La democrazia ferita
Il mondo libero assiste con impotente angoscia al dramma sanguinoso che viene svolgendosi in Bielorussia dove le ultime elezioni presidenziali hanno dato un risultato incredibile: l’80% dei voti all’autoritario Lukascenko, in carica da 26 anni, e meno del 20% alla candidata dell’opposizione, Svetlana Tikhanovskaya, che si presentava su una piattaforma liberale.

COSA FARAI |
1) Rispondi a queste domande sull'estratto riguardo alla Bielorussia, marcando le risposte allo stesso modo:
(a) Quale percentuale dei voti ha ottenuto Lukascenko?
(b) Da quanti anni Lukascenko è in carica?
(c) Su quale piattaforma si presentava Svetlana Tikhanovskaya?
2) Riporta il passo dell'estratto sulla Bielorussia: comincia dalle parole "La democrazia ferita" e fermati dopo "una piattaforma liberale.".
I record sono materiale a sé, distinto dall'estratto.

DATI FORNITI |
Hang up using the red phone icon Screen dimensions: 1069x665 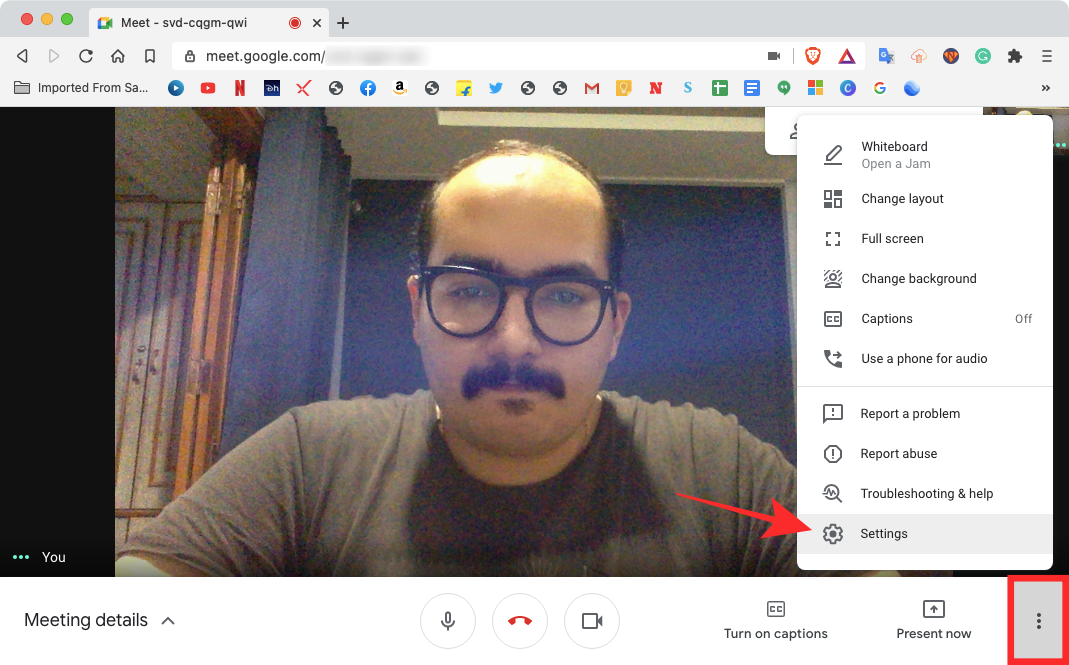coord(519,620)
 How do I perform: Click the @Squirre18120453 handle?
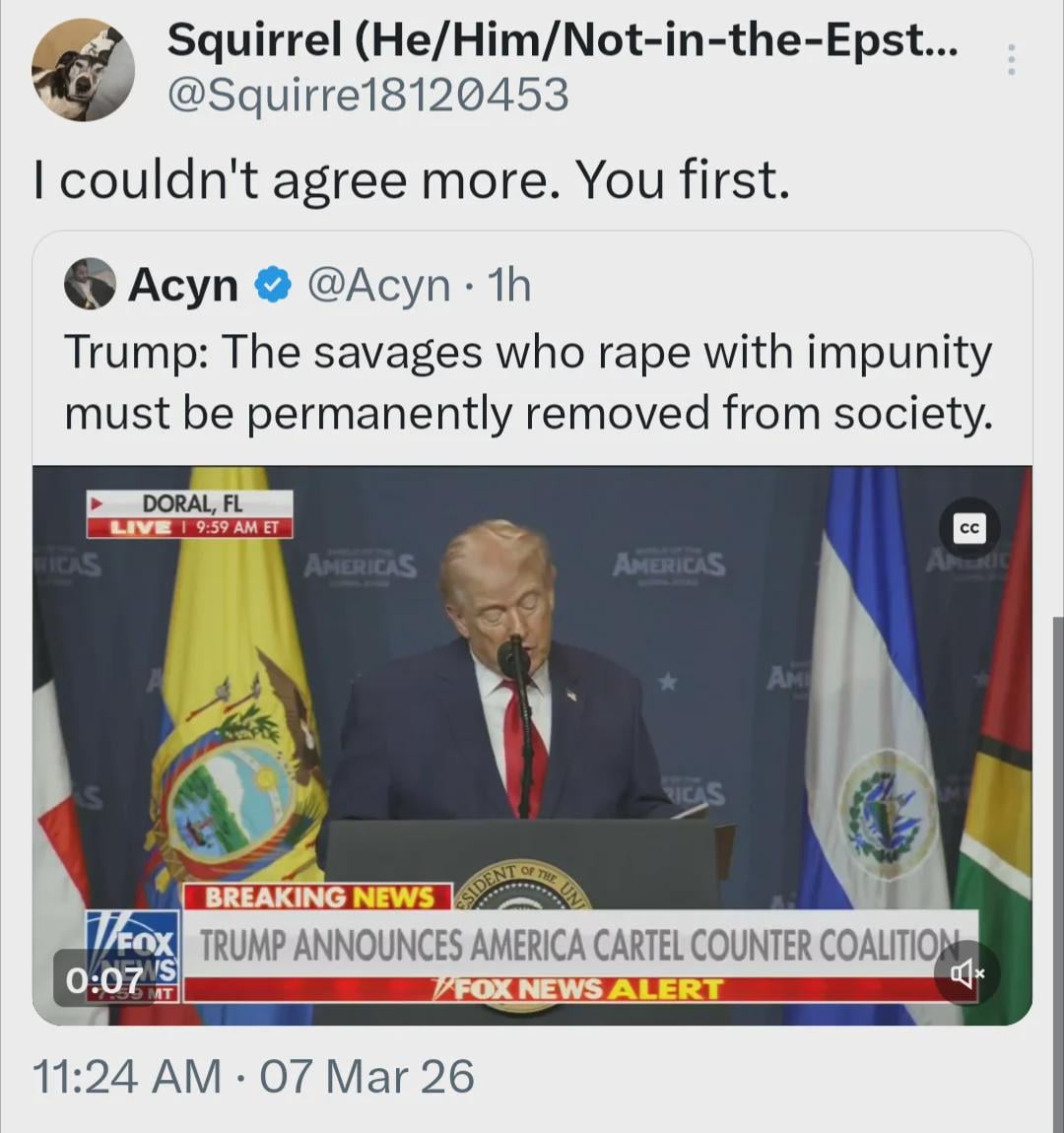pos(367,95)
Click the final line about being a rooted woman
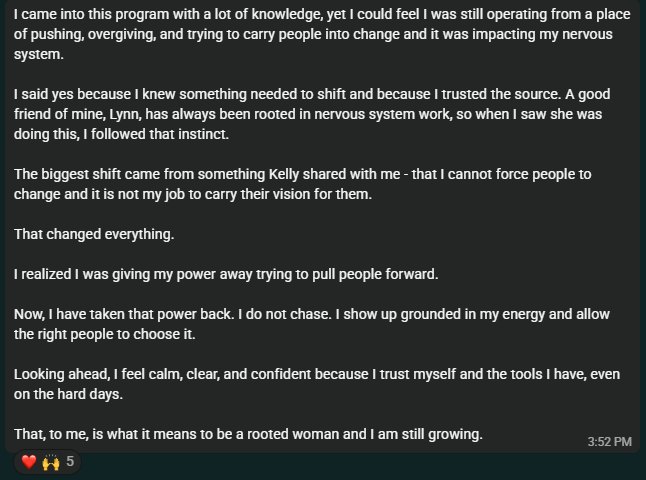This screenshot has width=646, height=480. (248, 434)
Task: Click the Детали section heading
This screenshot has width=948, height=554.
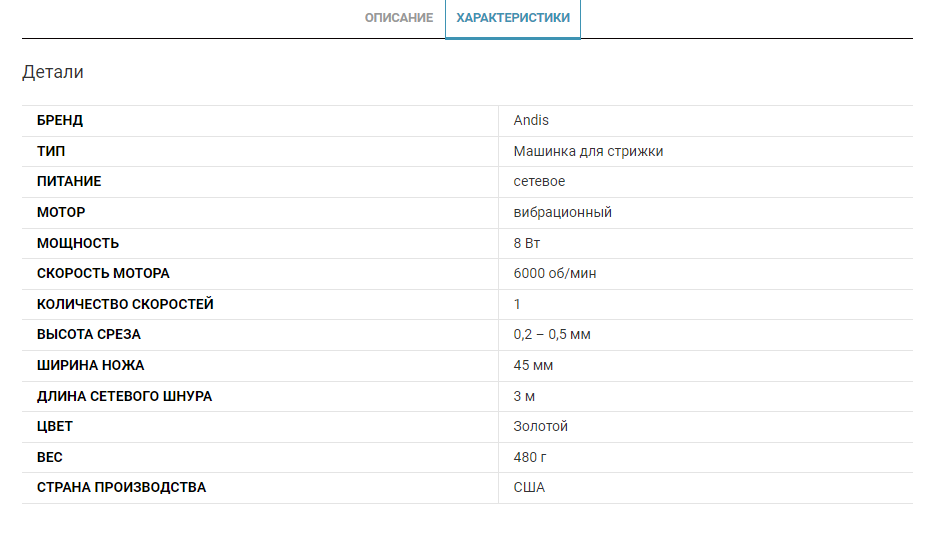Action: pos(53,72)
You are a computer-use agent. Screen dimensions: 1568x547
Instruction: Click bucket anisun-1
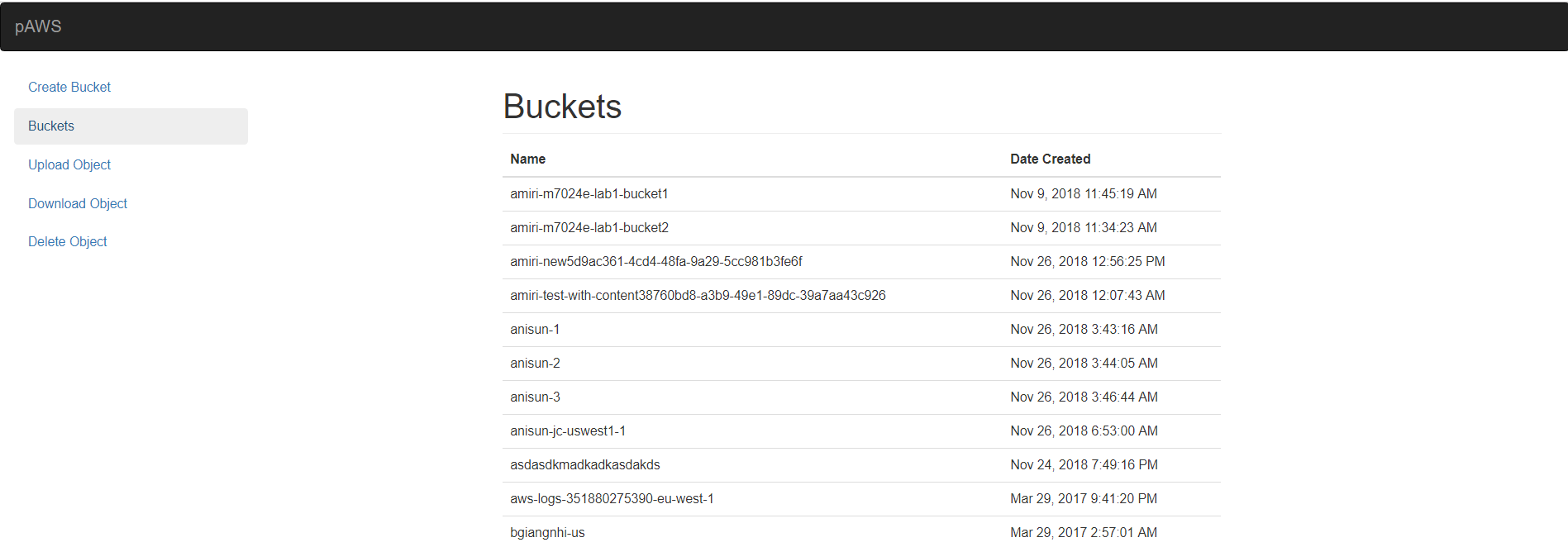pyautogui.click(x=535, y=329)
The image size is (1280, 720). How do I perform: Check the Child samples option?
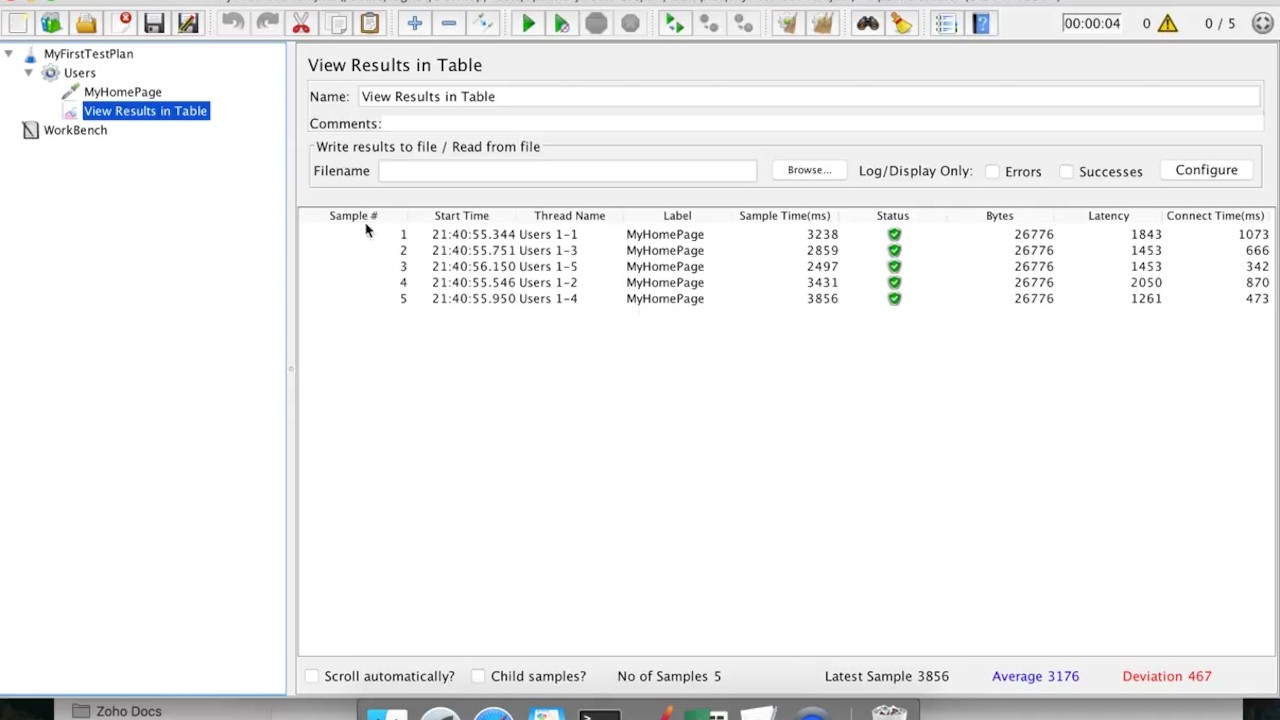pos(478,677)

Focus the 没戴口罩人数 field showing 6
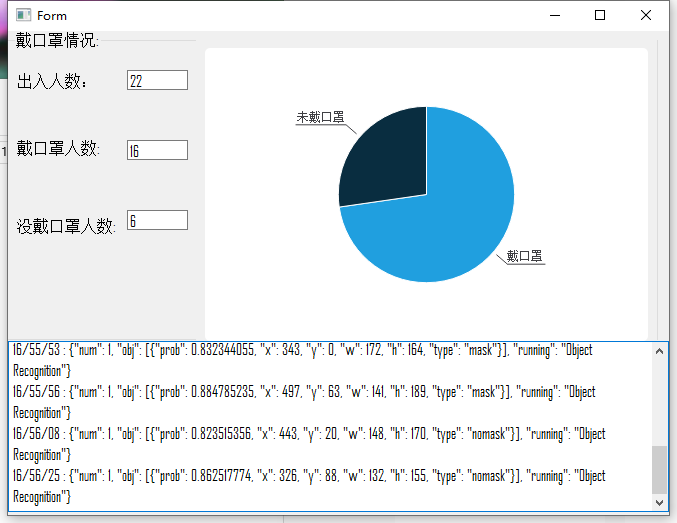(x=157, y=220)
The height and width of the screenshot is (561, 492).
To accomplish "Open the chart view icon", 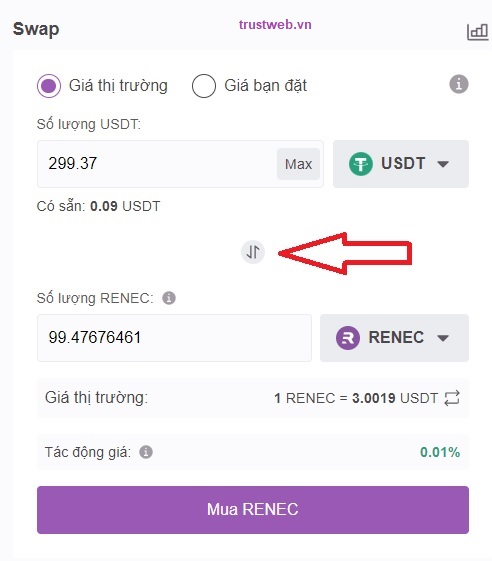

RISPOSTE AI COMPITI |
1)
(a) L'80%.
(b) Da 26 anni.
(c) Su una piattaforma liberale.

2)
La democrazia ferita
Il mondo libero assiste con impotente angoscia al dramma sanguinoso che viene svolgendosi in Bielorussia dove le ultime elezioni presidenziali hanno dato un risultato incredibile: l’80% dei voti all’autoritario Lukascenko, in carica da 26 anni, e meno del 20% alla candidata dell’opposizione, Svetlana Tikhanovskaya, che si presentava su una piattaforma liberale.